De olho na dívida, novo CEO da CSN (CSNA3) aposta na venda de dois ativos, diz jornal
A CSN (CSNA3), já sob o comando do novo CEO, Fabio Schwartzman, deve decidir sobre a venda de dois ativos importantes nos próximos dias, segundo a coluna do jornalista Lauro Jardim, no jornal O Globo.
A primeira negociação no radar é a venda da CSN Cimentos, com a chinesa Huaxin avançando como a favorita, de acordo com a coluna, após concluir a formação de um consórcio de bancos internacionais para financiar a potencial aquisição de R$ 11 bilhões.

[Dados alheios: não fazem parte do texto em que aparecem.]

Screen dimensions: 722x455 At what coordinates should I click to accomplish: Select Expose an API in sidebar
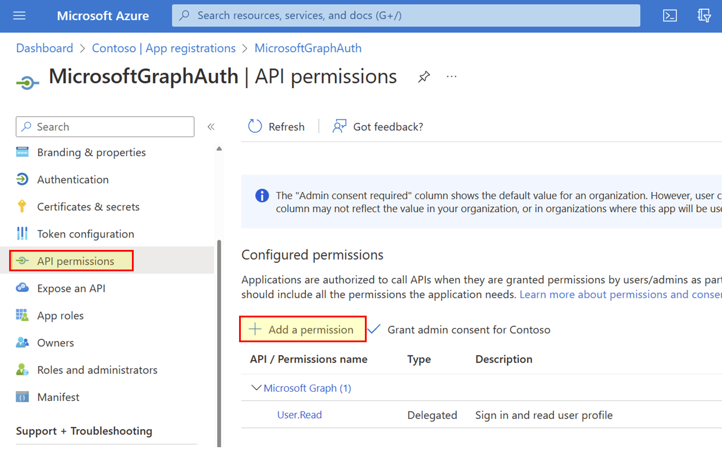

A Votorantim e a italiana Cementir seguem na disputa.
A coluna afirma ainda que a segunda decisão pendente de Schwartzman é a venda de ativos siderúrgicos da CSN na Alemanha, o que pode resultar no ganho de R$ 1,5 bilhão.
O movimento de venda de ativos acontece após a companhia encerrar o segundo trimestre de 2026 com dívida líquida de R$ 42,1 bilhões e alavancagem de 3,49 vezes.
O mercado recebeu bem a entrada de Schwartzman no grupo de Benjamin Steinbruch, devido à leitura de que o novo CEO pode contribuir para a desalavancagem da CSN.
Na avaliação do BTG Pactual, a troca foi inesperada, mas foi uma notícia bem-vinda. “Schvartsman é um executivo altamente respeitado e alinhado ao mercado, com ampla experiência em empresas como Vale, Klabin e Ultrapar e, sobretudo, entende o que precisa ser feito para reconstruir a confiança dos investidores e reformular a tese de investimento da CSN”, disse o banco em relatório.
Para o BTG, além de uma possível maior ênfase em desalavancagem, alocação de capital e venda de ativos, a mudança também deverá trazer mais clareza à estrutura de liderança da companhia e ao planejamento de sucessão — temas que vêm fazendo parte do debate entre os investidores há algum tempo.